I want to post today about a couple of modern classical music composers, as I have been puzzled at not being able to find any evidence that Robert Anton Wilson paid any attention to modern classical music. One of them in particular seems like somebody RAW could have known about.
Arvo Pärt is a serious modern composer who has achieved a remarkable feat: Large numbers of people actually have heard his music. That's something that can be said about only a few modern composers. After he experimented with some of the usual modernist styles, Pärt came up with a spare, minimalist style that he calls tintinnabuli.
There is a telling anecdote about one of my favorite Pärt pieces, a much-recorded two movement work called "Tabula Rasa." The music critic Alex Ross records in his book, The Rest Is Noise, that the piece was played for dying AIDS patients. The patients would ask for the "angel music" to be played again, their term for the second movement of the work, "Silentium."
Because of his popularity, I wonder if RAW knew of Pärt, just as I wonder why RAW never mentioned composers such as Philip Glass, Steve Reich and Elliott Carter.
The other composer I want to mention is Lou Harrison (1917=2003), also a much-recorded composer who wrote music that was unique but also more listener-friendly than many modern compositions. Harrison was much influenced by Asian music and used concepts such as microtones and just intonation.

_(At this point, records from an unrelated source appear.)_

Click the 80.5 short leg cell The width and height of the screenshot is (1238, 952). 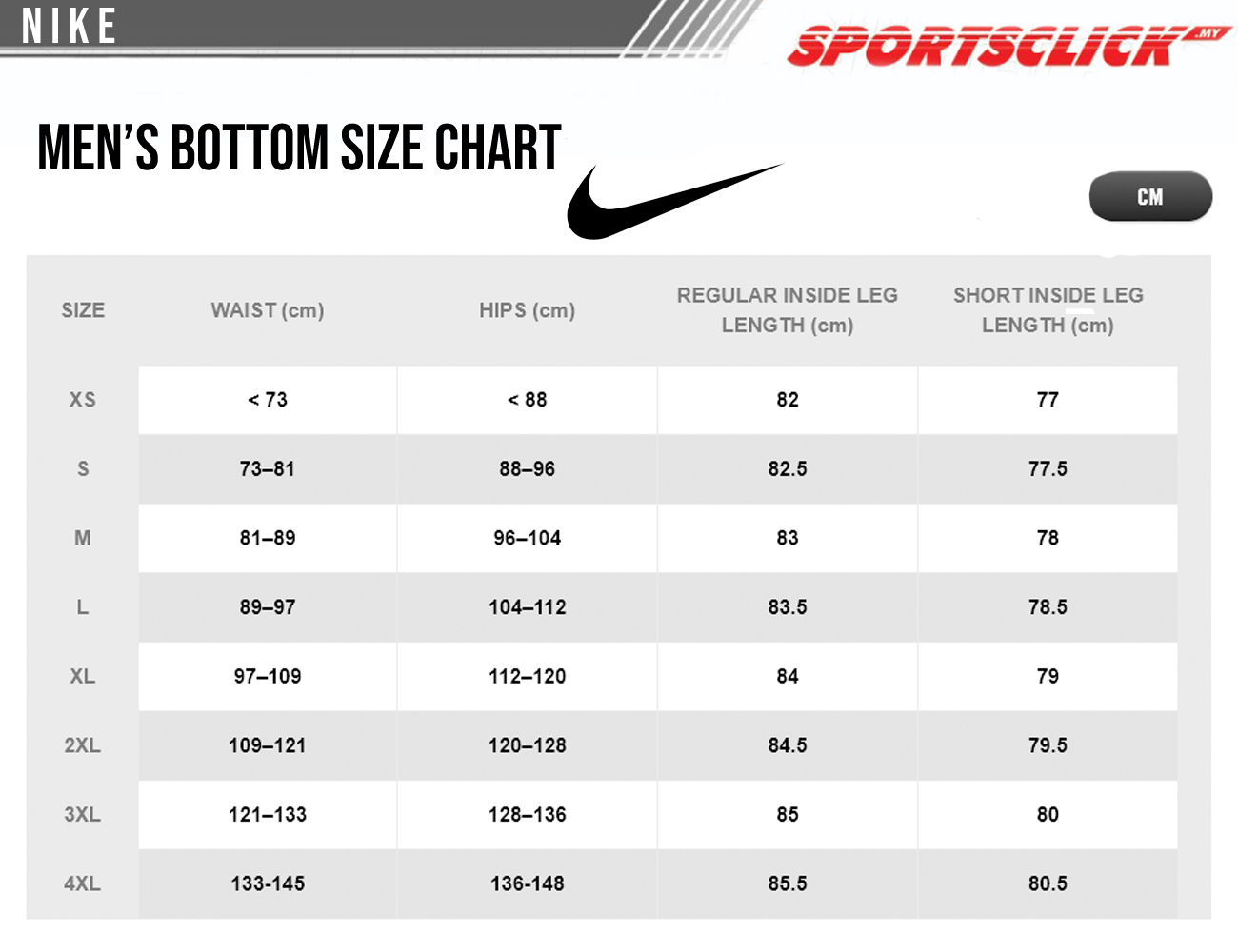tap(1048, 883)
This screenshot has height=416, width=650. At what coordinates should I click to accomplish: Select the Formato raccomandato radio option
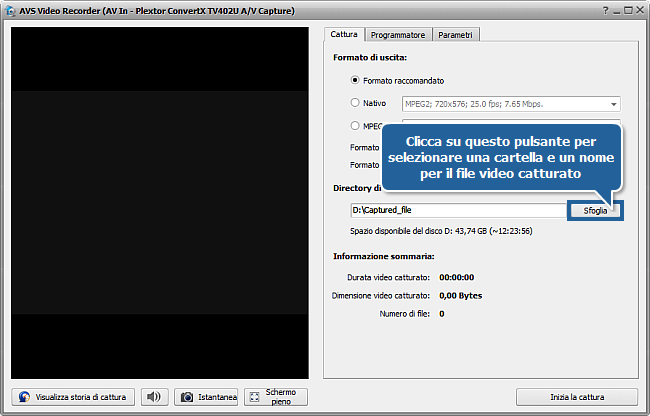tap(354, 80)
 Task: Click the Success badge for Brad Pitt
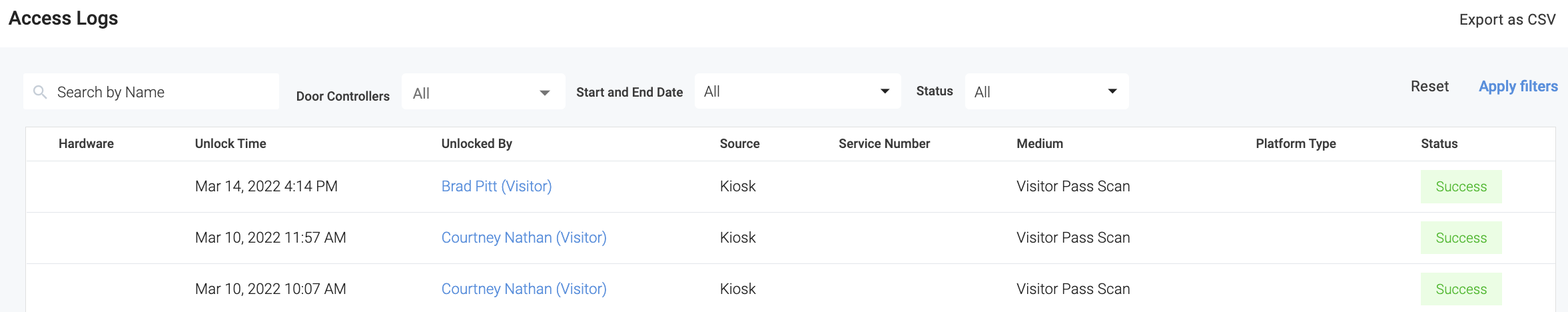(x=1461, y=187)
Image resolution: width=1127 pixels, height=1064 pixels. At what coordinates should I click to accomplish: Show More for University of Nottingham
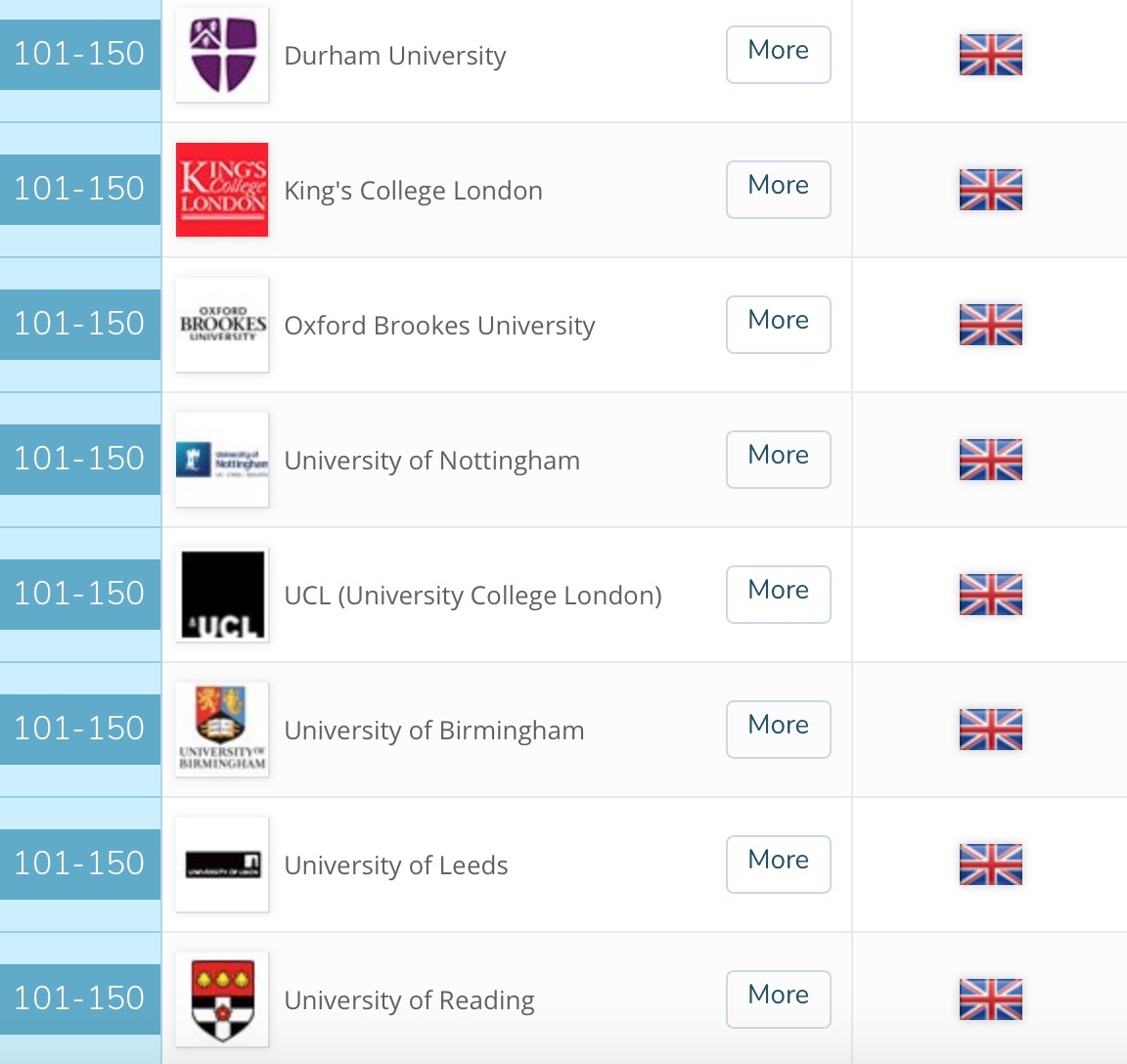(x=778, y=460)
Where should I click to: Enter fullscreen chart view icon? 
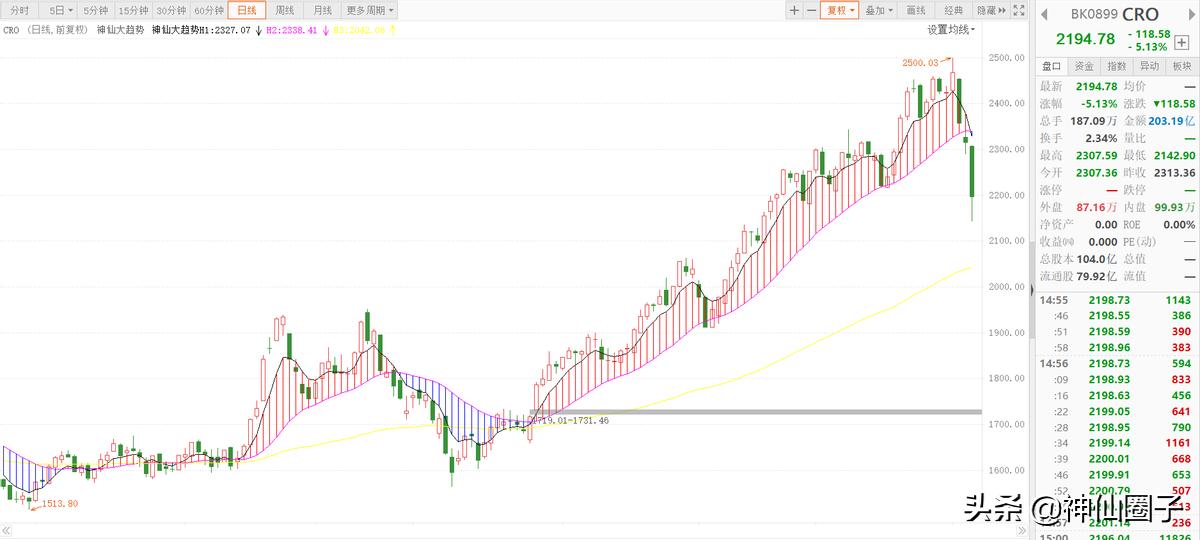1017,10
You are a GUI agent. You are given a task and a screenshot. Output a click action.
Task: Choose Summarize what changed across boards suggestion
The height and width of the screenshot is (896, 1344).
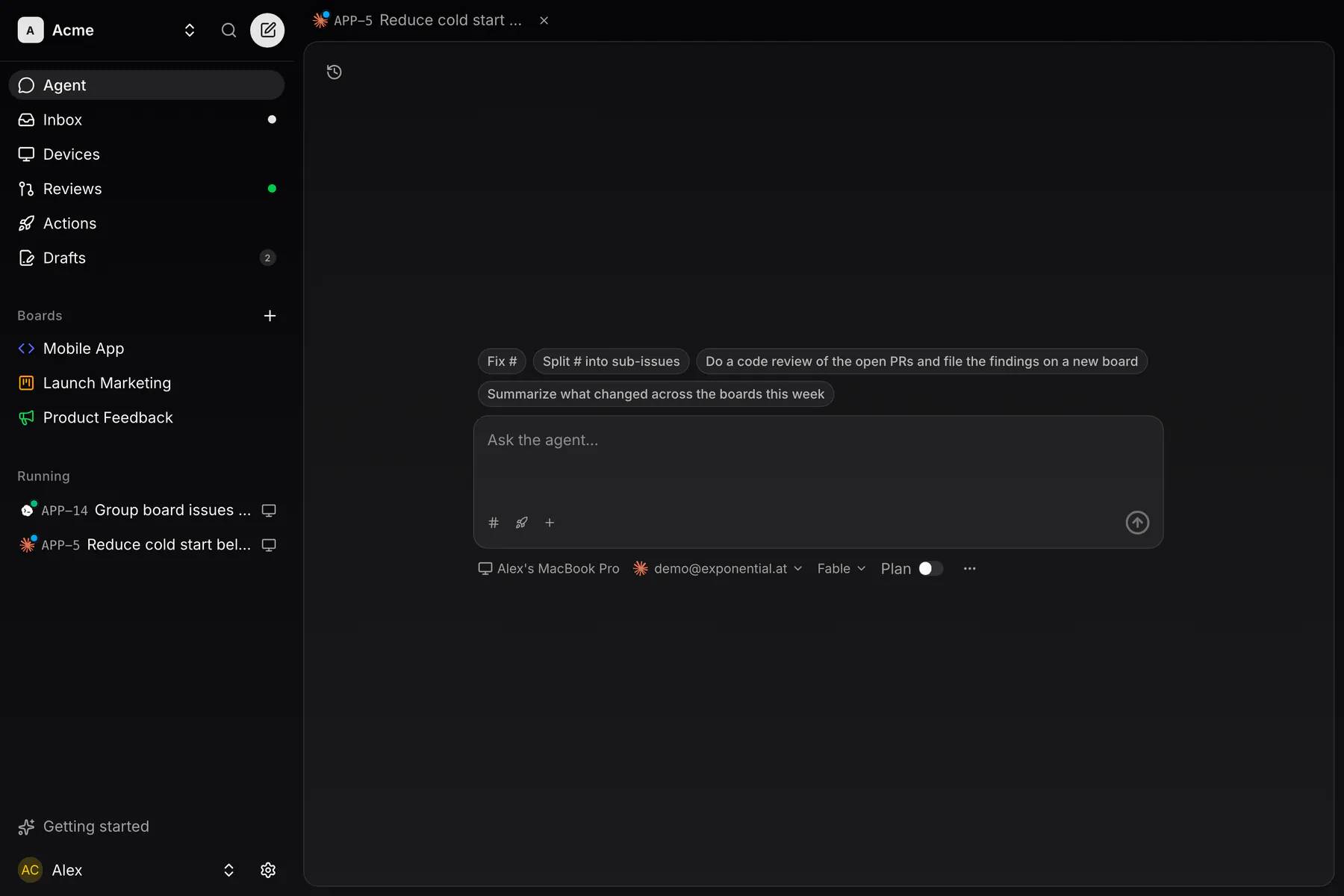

But this is why I wonder in particular about Lou Harrison: The composer lived for many years in the Santa Cruz area, near where RAW also lived at the end of his life. A professor at UC Santa Cruz, Leta Miller, is one of the world's top experts on Harrison. Harrison's music must have been performed in the area. Harrison worked with and supported Charles Ives and John Cage, two composers RAW must have been familiar with. Did RAW and Harrison ever cross paths?